6. The law of psychical contrasts is, in turn, supplementary to the law of relations. It refers, like the latter, to the relations of psychical contents to one another., It is itself based on the fundamental division of the immediate contents of experience into objective and subjective components, a division which is due to the very conditions of psychical development. Under subjective components are included all the elements and combinations of elements which, like the feelings and emotions are essential constituents of volitional processes. These are all arranged in groups made up of opposite qualities corresponding to the chief affective directions of pleasurable and unpleasurable, exciting and depressing, straining and relaxing feelings (p. 83). These opposites obey in their succession the [p. 325] general law of intensification through contrast In its concrete application, this law is always determined in part by special temporal conditions, for every subjective state requires a certain period for its development; and if, when it has once reached its maximum, it continues for a long time, it loses its ability to arouse the contrast-effect. This fact is connected with the other, that there is a certain medium, though greatly varying, rate of psychical processes most favorable for the intensity of all feelings and emotions.

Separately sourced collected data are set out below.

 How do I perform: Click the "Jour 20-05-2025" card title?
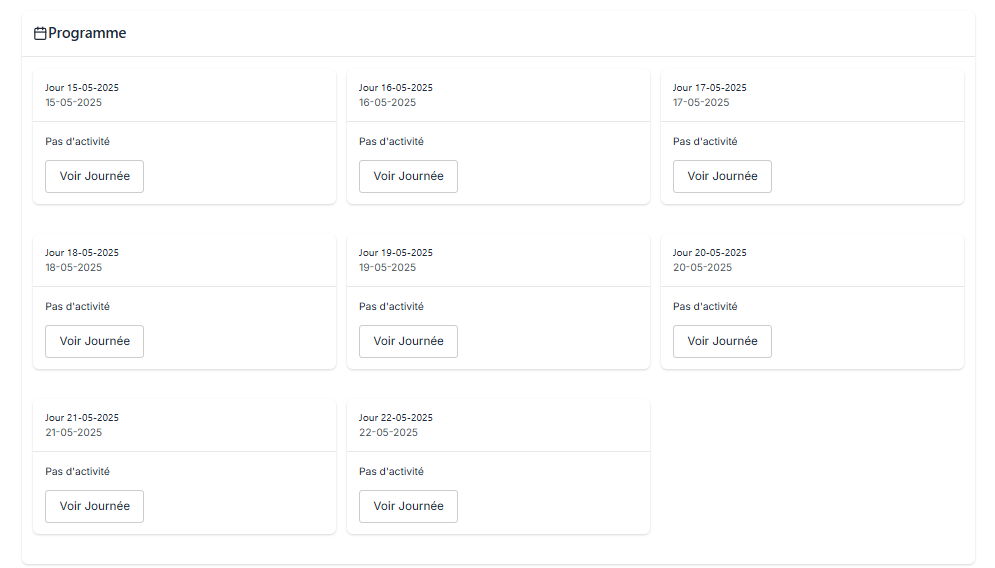[710, 253]
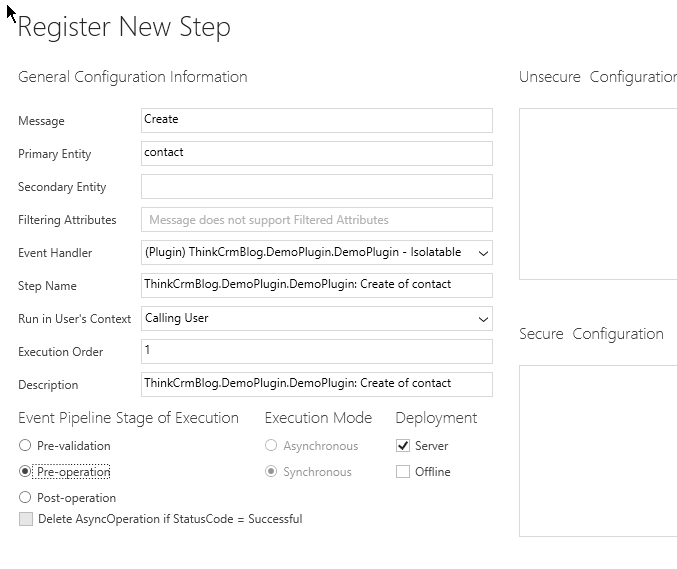The height and width of the screenshot is (569, 677).
Task: Click the Filtering Attributes field
Action: point(316,219)
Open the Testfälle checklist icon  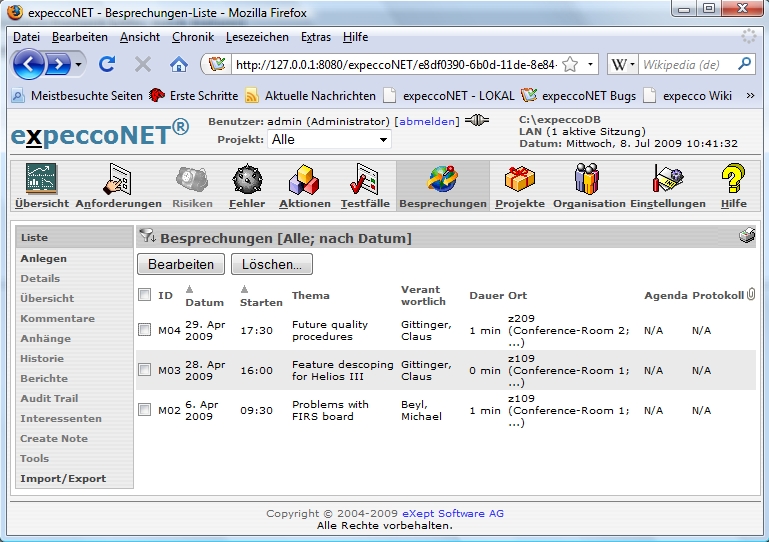pos(364,180)
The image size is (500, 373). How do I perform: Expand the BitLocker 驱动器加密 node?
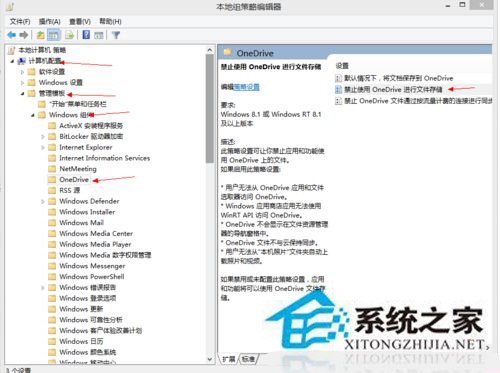pos(43,137)
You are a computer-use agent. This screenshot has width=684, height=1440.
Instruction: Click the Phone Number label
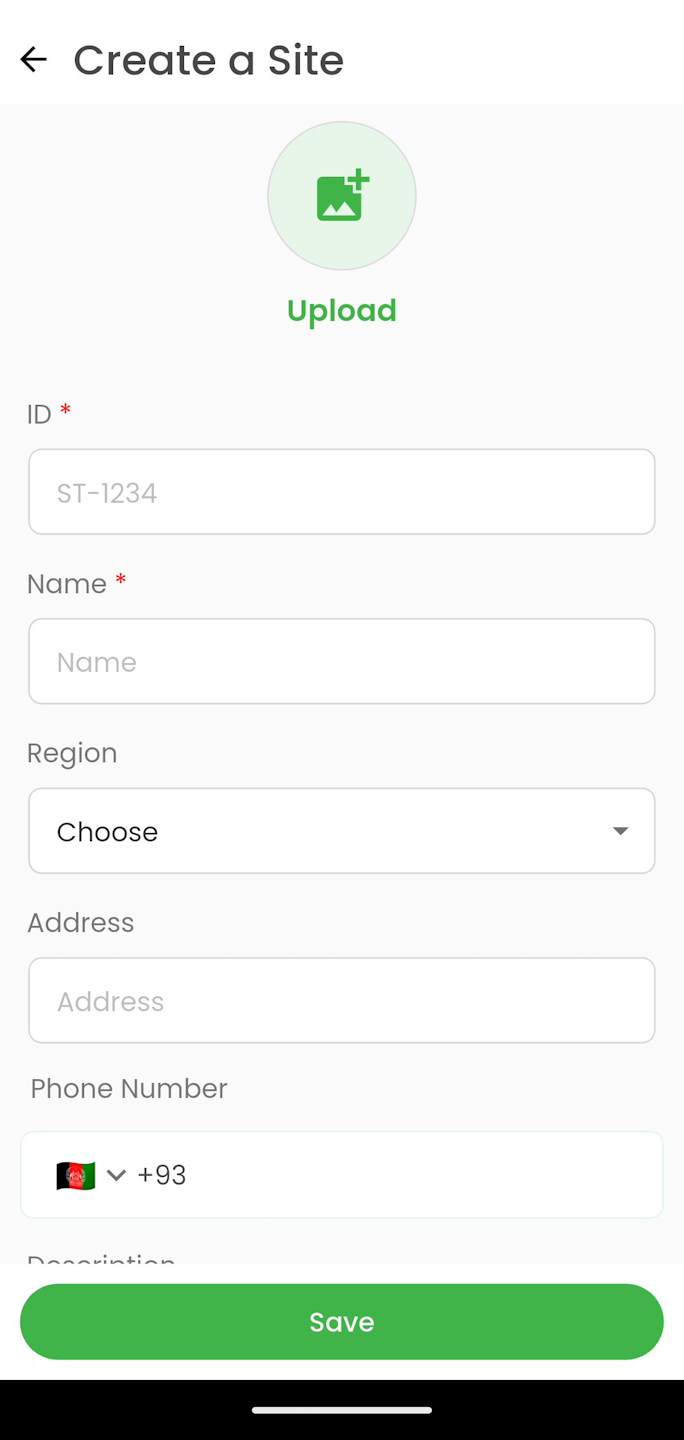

This law of contrast has its origin in the attributes of the subjective contents of experience, but is secondarily applied to the ideas and their elements also, for these ideas are always accompanied by more or less emphatic feelings due either to their own content onto the character of their spacial [sic] and temporal combination. Thus the principle of intensification through contrast finds its broader application especially in the case of certain sensations, such as those of sight, and in the case of spacial [sic] and temporal ideas.
7. The law of contrast stands in close relation to the two preceding laws. On the one hand, it may be regarded as the application of the general law of relations to the special case where the related psychical contents range between opposites. On the other hand, the fact that under suitable circumstances antithetical psychical processes may intensify each other, while falling under the law- of contrast, is at the same time a special application of the principle of creative synthesis.